◆ YOUR OBJECTIVE
How many lines in the data below contain the string "screenshot", matching case exactly? Give only the number.

◆ DATA
# # # #

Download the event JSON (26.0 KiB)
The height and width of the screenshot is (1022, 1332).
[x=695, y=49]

# # # #

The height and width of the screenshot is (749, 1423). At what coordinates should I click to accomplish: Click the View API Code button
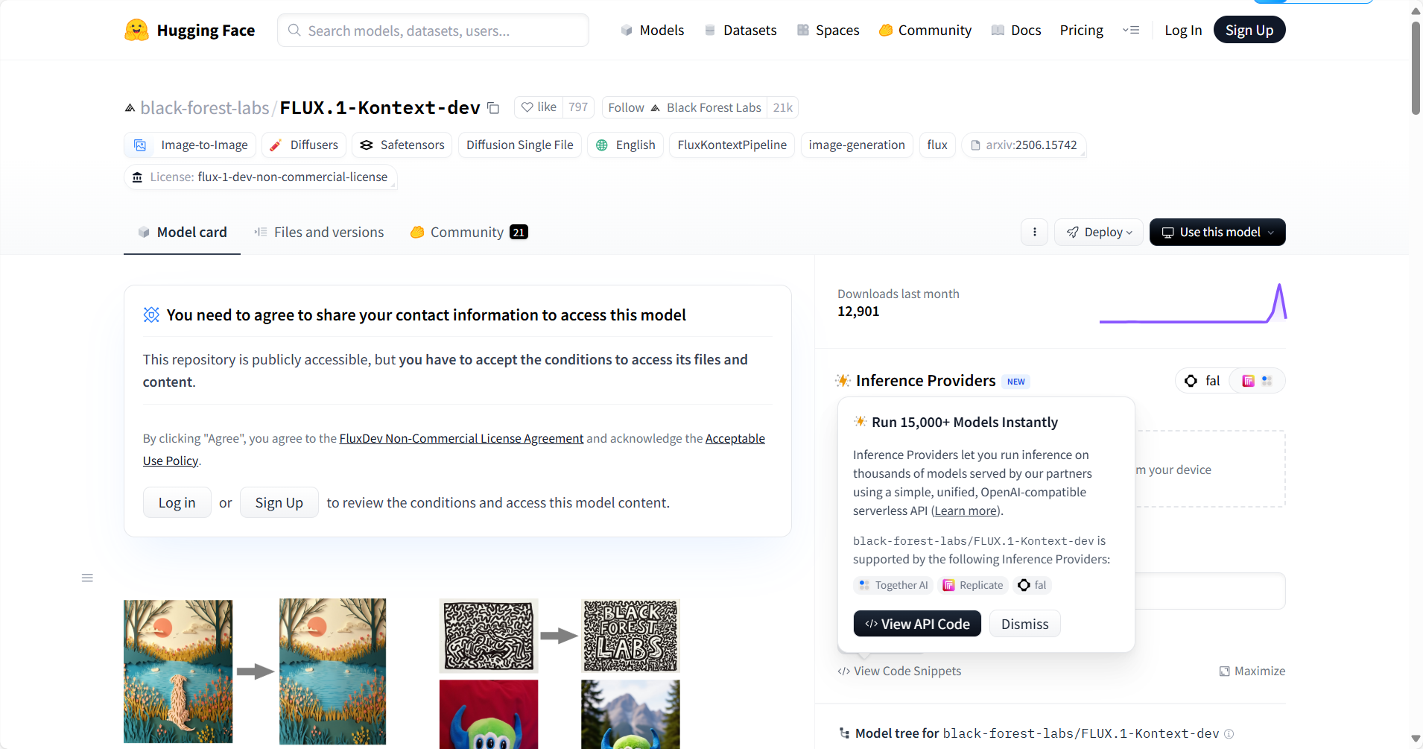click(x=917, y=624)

# # # #

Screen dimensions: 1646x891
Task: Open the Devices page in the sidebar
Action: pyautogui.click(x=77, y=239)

# # # #

◆ RESPONSE
2